*Records to use:*
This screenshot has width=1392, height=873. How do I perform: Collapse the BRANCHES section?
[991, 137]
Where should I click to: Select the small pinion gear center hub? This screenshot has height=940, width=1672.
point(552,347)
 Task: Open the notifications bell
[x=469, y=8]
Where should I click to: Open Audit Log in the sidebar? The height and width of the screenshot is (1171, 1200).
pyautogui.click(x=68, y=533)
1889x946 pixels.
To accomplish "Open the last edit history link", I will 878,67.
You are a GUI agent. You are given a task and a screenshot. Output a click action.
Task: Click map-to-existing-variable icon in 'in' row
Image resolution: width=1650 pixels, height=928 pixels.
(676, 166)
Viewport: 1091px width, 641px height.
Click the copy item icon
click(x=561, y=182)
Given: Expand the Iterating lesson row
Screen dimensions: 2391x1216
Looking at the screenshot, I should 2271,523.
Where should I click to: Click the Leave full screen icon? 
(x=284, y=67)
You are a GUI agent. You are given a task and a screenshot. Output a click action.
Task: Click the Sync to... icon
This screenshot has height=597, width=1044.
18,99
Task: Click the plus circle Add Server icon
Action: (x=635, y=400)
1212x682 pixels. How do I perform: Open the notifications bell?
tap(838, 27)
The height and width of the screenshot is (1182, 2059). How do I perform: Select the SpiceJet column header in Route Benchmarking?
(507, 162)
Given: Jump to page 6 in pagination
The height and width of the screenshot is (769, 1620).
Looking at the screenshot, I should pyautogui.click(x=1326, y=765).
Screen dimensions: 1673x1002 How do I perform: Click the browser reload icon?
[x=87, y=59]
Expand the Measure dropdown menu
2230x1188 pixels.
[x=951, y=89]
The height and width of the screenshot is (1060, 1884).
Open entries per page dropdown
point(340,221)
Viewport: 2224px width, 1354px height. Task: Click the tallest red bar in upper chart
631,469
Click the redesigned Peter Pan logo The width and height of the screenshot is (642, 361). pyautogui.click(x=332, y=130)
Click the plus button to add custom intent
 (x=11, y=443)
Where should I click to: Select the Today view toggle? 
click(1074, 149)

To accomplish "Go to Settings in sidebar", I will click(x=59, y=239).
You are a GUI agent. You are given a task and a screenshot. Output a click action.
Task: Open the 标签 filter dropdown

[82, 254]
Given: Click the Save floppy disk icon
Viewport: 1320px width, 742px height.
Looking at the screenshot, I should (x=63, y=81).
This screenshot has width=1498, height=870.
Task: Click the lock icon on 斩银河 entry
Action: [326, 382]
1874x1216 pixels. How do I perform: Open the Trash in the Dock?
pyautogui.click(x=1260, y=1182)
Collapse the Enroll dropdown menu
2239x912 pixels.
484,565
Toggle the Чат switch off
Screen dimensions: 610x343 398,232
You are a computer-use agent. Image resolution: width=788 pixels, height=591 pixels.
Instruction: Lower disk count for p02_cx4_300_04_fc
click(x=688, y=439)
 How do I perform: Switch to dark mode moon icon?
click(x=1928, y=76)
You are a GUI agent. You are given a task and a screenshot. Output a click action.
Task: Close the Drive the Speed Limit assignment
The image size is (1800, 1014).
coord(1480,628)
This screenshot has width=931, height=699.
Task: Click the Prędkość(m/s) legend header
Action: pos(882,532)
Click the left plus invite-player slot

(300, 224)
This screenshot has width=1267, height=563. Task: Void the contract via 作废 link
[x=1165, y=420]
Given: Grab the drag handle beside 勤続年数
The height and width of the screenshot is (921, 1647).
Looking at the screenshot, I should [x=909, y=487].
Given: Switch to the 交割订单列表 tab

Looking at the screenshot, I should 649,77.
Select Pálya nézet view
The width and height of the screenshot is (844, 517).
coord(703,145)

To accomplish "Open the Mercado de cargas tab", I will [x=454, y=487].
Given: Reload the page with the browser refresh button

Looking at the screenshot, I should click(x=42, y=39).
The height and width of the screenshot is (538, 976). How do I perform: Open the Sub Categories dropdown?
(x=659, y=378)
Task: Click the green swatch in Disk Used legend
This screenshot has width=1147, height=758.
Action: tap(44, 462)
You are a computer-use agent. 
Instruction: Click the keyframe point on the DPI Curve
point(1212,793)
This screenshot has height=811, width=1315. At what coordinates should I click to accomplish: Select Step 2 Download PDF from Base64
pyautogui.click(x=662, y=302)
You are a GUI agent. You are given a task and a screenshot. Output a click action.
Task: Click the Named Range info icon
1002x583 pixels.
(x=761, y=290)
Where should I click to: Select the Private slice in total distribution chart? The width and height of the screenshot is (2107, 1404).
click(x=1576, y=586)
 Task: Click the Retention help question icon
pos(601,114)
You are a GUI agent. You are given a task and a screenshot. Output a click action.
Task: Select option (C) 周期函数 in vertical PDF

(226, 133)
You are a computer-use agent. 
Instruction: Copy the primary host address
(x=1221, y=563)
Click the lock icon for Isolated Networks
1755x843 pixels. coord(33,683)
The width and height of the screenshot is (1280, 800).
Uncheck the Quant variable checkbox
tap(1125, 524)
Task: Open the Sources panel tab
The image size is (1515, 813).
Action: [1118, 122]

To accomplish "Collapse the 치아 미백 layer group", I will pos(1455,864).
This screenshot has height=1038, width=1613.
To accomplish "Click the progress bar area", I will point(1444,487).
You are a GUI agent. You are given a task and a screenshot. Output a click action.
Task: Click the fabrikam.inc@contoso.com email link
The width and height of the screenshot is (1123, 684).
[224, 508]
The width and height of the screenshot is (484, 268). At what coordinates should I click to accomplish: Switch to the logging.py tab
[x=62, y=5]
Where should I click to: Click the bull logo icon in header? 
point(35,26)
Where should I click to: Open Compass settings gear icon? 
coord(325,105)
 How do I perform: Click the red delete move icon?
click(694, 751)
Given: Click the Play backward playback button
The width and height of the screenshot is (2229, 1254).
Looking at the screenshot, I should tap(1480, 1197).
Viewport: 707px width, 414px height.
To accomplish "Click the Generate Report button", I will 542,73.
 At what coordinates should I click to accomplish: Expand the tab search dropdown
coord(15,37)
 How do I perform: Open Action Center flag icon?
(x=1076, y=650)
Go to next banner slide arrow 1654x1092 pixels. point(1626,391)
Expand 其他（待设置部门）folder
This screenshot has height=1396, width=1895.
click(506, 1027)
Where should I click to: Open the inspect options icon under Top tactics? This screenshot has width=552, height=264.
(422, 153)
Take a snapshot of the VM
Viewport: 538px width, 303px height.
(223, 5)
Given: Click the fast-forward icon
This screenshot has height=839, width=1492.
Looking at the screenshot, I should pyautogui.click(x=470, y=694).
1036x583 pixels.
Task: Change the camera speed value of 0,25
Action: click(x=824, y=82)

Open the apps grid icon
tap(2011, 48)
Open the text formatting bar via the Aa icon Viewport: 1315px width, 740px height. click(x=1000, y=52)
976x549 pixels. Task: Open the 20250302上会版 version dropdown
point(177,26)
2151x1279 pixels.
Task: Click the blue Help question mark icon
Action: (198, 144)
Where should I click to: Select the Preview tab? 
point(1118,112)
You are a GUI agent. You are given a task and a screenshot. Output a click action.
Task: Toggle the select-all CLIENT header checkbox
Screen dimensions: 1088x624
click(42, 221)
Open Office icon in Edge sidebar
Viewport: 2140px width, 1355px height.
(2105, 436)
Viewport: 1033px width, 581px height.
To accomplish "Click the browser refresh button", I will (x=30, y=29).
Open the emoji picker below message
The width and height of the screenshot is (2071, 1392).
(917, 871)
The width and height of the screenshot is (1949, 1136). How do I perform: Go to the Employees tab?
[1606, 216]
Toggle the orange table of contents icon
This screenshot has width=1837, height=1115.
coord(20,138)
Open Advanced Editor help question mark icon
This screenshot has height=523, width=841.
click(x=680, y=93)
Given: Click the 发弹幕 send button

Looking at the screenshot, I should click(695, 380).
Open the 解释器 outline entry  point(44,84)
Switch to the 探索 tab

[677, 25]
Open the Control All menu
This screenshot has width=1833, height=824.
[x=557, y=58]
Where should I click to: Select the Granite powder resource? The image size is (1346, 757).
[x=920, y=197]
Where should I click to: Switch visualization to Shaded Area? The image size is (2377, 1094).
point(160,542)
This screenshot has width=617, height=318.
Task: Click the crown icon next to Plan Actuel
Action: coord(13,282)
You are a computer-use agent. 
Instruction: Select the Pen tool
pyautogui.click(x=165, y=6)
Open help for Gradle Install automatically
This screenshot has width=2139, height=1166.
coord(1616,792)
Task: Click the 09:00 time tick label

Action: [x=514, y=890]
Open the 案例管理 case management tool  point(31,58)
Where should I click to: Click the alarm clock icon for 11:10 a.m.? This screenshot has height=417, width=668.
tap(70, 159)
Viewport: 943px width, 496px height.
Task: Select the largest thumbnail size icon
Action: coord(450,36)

*Directions for this task:* If a line of the records above holds the word "menu", show it.

*Answer to this task:*
Expand the Measure dropdown menu
Collapse the Enroll dropdown menu
Open the Control All menu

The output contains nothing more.